Following the Gilbert Road re-pavement project, paw prints were recently painted in the crosswalks of Gilbert Road at the University of Connecticut’s Storrs Campus.

“Since we had to repaint the crosswalk anyway after the paving project, we decided to add something a little whimsical that would make people smile and feel UConn pride,” Reitz said.

I think the paw prints unite us in a way, everyone is so diverse at UConn but we are all Huskies and the paw prints are a constant reminder of our school spirit.
— Allied health major George Vallejo

According to Reitz, federal regulations require two painted parallel lines at crosswalks and leave decisions about the neutral space to the local road agency.  Diagonal lines are usually painted within crosswalks for higher visibility, which will continue in the busier intersections on campus. UConn’s facilities office worked with the marketing directors to get the stencils for the paw prints.

Reactions to the paw prints around campus have been positive;from students that have noticed them on campus and on UConn’s social media accounts. (Amar Batra/The Daily Campus)

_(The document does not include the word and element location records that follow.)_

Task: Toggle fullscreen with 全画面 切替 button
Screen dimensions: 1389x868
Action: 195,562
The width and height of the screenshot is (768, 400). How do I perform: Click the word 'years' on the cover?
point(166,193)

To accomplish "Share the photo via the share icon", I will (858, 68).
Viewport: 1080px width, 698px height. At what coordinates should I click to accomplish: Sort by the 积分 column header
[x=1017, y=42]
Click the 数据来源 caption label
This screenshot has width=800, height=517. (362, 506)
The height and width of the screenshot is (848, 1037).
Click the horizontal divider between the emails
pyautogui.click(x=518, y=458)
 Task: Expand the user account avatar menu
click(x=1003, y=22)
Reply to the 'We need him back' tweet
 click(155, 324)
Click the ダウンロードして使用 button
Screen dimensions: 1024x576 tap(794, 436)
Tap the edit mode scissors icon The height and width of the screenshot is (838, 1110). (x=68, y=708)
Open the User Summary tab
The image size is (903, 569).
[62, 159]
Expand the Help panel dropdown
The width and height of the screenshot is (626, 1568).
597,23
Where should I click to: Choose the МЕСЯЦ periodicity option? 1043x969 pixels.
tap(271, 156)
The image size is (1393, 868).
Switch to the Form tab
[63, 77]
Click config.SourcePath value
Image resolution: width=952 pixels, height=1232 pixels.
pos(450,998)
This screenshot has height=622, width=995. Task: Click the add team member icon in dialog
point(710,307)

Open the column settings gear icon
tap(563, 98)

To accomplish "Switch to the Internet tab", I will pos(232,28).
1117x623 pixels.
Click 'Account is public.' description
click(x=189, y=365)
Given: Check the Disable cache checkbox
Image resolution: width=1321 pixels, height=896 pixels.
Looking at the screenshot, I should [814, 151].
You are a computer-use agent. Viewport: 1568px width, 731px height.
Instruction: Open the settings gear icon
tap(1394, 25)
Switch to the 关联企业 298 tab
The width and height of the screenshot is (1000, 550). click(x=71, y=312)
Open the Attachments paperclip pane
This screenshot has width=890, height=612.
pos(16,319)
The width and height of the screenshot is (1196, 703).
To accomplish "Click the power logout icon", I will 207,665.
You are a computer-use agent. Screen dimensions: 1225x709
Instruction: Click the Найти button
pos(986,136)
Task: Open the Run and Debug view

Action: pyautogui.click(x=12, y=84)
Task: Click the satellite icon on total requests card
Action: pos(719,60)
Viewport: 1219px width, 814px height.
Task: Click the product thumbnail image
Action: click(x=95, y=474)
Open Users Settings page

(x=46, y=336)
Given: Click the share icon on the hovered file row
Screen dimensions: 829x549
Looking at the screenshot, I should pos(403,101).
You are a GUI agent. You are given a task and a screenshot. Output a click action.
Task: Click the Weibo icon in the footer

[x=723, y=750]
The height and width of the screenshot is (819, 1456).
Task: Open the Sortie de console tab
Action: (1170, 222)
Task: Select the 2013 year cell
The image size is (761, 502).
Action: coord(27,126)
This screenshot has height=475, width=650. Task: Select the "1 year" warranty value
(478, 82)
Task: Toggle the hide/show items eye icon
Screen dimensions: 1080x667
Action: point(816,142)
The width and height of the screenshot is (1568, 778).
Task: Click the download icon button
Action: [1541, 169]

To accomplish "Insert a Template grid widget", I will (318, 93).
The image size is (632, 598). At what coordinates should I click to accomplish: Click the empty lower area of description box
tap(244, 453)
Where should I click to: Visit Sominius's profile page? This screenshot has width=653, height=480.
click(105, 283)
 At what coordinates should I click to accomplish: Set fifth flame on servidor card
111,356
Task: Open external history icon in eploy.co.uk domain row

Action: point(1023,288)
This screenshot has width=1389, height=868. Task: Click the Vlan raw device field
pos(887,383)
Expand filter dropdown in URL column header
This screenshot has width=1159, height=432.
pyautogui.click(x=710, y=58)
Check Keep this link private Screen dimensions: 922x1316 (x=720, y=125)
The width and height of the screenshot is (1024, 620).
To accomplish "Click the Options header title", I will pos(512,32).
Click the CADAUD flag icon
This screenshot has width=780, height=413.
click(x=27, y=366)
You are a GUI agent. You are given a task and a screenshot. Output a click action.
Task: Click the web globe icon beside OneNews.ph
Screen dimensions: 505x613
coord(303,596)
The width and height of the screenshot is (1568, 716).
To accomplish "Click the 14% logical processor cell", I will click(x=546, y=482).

“I remember I stopped in the middle of the crosswalk to get a better look at the paw prints. It was something so small, but it instantly improved my mood. I think it is a great addition to campus and there should be more paw prints all around campus,” seventh-semester psychology major Alisha Rolon said.

According to Reitz, reactions to the paw prints around campus have been positive;from students that have noticed them on campus and on UConn’s social media accounts.

“I think the paw prints unite us in a way, everyone is so diverse at UConn but we are all Huskies and the paw prints are a constant reminder of our school spirit,” fifth-semester allied health major George Vallejo said.

According to Reitz, the busier intersections need to have diagonal lines and UConn will look to continue to paint paw prints on the smaller side streets of campus.  Reitz said it is possible there will not only be more, but much bigger paw prints, to really make them stand out around campus.